EXERCISE OBJECTIVE: From the line containing "Click edit icon on the 同一人物 question" down to the last line of the listing, quote everything word for word, and nothing else, keeping pictures out.

SOURCE INFORMATION:
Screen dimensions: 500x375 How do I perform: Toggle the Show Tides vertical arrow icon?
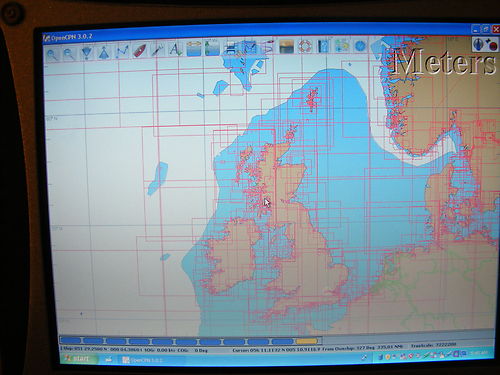coord(212,48)
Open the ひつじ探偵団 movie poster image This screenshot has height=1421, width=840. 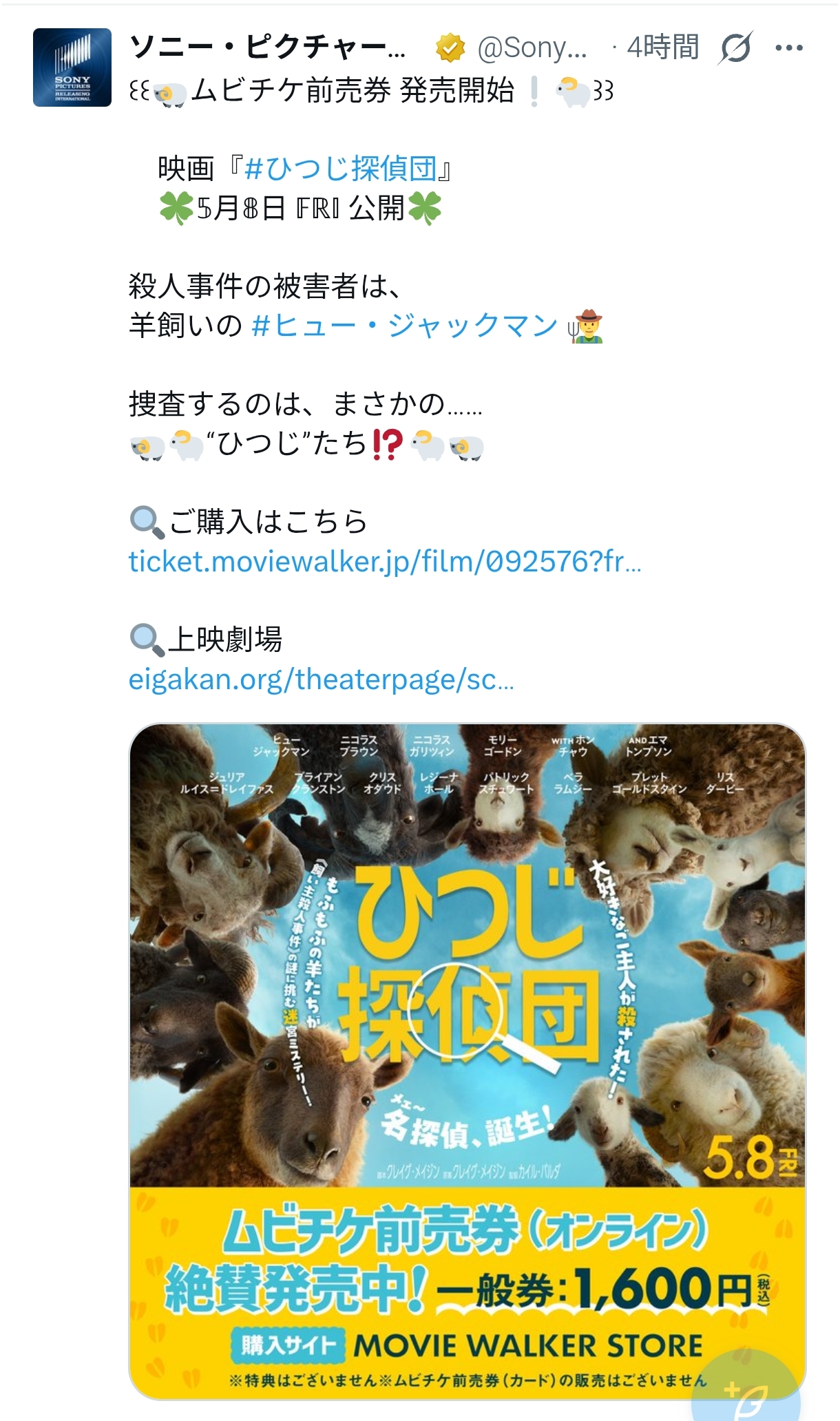468,1061
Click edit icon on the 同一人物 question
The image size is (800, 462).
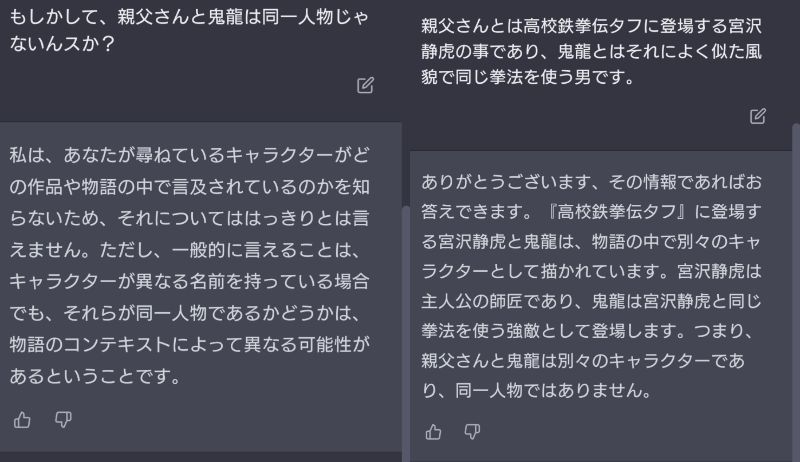coord(365,86)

ANSWER TO THIS EXERCISE:
Click edit icon on the 同一人物 question
The image size is (800, 462).
coord(365,86)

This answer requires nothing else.